Professor Marnie Hughes-Warrington is Deputy Vice-Chancellor (Academic) at the Australian National University, Canberra. She is also one of HTANSW's patrons and was particularly supportive of HTANSW's professional learning program when she was at Macquarie University. Marnie is a recognised authority on historiography. Her publications include How Good an Historian Shall I Be?: R.G. Collingwood, the Historical Imagination and Education (2003), History Goes to the Movies: Studying History on Film (2007) and Revisionist Histories (2013).
Fifty Key Thinkers on History is the recently published third edition of a book that is obviously popular around the world. It will already be familiar to many History Extension teachers who use it as a one of their core resources. The book presents concise profiles of fifty historians, from Herodotus (c. 484 - c. 424 BCE) to Niall Ferguson (1964 - ). Each entry offers some biographical information and an outline of each thinker's approach to history and influence. It is an ideal starting point for teachers and students seeking to equip themselves with knowledge of a broad range of historians.
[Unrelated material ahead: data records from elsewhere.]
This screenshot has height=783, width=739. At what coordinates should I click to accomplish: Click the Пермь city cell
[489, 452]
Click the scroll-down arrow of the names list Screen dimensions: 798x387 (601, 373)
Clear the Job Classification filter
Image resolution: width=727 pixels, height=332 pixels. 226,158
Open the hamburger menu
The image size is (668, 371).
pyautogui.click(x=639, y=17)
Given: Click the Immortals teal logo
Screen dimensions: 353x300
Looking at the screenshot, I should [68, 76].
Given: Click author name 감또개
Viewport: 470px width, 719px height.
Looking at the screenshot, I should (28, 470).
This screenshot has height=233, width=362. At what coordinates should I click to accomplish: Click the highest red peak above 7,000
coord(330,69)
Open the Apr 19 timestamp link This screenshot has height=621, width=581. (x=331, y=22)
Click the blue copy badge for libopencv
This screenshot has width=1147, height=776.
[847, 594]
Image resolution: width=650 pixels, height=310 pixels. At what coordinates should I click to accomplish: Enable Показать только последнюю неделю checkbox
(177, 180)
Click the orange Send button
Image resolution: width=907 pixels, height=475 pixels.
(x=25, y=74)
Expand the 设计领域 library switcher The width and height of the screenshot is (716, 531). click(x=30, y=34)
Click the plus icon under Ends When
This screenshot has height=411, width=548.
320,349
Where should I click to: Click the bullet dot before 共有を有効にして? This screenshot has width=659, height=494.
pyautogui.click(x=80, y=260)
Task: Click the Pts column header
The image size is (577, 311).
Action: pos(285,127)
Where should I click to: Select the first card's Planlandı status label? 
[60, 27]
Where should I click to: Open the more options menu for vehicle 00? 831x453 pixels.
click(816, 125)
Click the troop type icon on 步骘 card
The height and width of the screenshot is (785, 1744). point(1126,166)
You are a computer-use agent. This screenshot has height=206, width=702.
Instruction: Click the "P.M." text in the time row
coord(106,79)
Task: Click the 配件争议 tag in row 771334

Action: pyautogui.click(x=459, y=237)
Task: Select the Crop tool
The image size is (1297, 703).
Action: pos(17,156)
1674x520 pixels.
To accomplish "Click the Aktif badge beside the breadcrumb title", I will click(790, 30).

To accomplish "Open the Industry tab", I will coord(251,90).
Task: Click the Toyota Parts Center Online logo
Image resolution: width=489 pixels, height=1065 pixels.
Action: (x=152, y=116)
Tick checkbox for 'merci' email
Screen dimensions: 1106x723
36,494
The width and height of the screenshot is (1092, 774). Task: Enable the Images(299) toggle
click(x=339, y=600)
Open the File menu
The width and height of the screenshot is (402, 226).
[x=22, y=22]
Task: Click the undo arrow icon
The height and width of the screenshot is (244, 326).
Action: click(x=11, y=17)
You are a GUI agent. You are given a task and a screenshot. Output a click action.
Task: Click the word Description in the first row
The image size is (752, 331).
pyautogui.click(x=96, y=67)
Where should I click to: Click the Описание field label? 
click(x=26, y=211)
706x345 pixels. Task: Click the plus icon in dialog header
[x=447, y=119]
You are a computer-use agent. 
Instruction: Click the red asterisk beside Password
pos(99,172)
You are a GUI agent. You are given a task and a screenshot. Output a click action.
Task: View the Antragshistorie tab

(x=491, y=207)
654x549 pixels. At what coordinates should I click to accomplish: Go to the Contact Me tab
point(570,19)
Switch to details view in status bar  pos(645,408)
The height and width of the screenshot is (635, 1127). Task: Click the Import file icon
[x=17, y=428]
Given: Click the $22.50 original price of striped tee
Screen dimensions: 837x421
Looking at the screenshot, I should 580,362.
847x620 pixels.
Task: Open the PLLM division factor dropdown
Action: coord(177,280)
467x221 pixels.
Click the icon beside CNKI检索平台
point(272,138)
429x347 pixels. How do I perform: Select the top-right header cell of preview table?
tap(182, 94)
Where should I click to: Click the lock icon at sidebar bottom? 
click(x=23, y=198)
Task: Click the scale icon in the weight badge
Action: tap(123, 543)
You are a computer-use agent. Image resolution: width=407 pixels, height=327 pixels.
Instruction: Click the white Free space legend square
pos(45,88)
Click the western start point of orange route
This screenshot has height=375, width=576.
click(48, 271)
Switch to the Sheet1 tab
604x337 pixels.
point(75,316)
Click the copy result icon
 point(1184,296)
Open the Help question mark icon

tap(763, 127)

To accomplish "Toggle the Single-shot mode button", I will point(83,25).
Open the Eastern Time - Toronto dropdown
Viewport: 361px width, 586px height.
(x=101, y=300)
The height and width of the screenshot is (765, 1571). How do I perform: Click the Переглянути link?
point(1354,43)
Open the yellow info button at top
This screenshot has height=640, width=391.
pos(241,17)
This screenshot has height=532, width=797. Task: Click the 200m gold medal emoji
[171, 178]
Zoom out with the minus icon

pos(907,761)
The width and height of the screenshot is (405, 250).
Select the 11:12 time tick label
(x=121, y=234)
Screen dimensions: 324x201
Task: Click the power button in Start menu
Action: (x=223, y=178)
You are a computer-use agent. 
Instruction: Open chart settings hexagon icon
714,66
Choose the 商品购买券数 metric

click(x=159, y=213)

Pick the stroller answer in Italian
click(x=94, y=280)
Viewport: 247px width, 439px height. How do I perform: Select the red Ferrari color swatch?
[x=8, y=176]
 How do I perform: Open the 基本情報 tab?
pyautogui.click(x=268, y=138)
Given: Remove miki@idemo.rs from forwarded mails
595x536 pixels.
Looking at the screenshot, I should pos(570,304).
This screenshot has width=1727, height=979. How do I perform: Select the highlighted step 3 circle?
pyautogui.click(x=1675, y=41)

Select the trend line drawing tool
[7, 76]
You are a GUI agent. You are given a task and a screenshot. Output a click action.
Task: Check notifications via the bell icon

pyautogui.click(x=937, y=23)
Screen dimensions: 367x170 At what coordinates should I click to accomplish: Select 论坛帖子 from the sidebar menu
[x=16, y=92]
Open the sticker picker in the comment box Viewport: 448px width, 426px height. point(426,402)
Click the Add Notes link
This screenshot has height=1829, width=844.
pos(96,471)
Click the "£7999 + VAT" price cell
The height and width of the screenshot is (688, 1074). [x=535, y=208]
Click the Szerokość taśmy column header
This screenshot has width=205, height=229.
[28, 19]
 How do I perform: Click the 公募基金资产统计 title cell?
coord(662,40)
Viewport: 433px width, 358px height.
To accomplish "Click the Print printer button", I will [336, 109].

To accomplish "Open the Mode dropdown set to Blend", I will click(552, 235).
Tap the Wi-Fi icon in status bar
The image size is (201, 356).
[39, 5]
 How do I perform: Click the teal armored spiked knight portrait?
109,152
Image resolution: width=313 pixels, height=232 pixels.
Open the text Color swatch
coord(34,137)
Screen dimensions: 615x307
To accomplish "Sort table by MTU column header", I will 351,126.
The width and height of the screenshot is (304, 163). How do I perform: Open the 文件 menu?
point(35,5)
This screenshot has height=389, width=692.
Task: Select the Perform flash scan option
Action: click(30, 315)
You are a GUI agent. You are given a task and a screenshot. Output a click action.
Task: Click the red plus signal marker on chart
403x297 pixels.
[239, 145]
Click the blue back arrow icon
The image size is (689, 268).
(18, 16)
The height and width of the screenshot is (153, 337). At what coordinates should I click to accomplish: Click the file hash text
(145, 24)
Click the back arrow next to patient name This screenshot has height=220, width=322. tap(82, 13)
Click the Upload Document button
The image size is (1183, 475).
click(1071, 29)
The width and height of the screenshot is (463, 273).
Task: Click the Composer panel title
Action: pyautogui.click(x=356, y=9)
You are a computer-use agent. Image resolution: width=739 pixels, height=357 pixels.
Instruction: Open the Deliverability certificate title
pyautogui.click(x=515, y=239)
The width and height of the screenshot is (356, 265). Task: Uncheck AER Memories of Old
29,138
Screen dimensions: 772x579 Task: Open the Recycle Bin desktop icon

On this reading I was particularly drawn to the entry on Richard Evans because of his forthcoming visit to Australia (see review below). As in all the profiles, it contains numerous quotes and observations that can be used to generate discussion. For example:
The "jigsaw" we build through the close appraisal of evidence is often so complex as to defy overarching generalisations and linear narrations of causes and effects. But this does not mean that it cannot be narrated.
The Evans entry concludes with some comments about the dangers of simplistic generalisation when we attempt to categorise historians:
It is all too easy to frame Richard J. Evans as the mirror image of postmodern writers such as Keith Jenkins. To be sure, Evans does hold to the independent existence of facts. But he also holds that evidence never bears a single meaning... labelling him as an empiricist masks some of the clear differences between his views and those of other writers who are often so labelled, like E. H. Carr and Geoffrey Elton. Nor, finally, should we conclude that his practice-based historiographical writing is impoverished in comparison to that of philosophers and intellectual historians.
One of the very welcome additions to the second edition was an introductory discussion on the question "What is Historiography?". While the introductory chapter in the third edition has been changed, much of the very useful discussion from the second edition remains or has been developed. The discussion about history 'improving' over time and the process by which it has been 'democratised' offers a context that may help students develop a clearer overview of historiography.
Who is in and who is out? Each edition sees newcomers and deletions from the select group of fifty. In the third edition Arnold J. Toynbee, Carl Gustav Hempel, W. H. Walsh and Cheikh Anta Diop no longer appear. The newcomers are Machiavelli, Ranajit Guha, William Hardy and Niall Ferguson.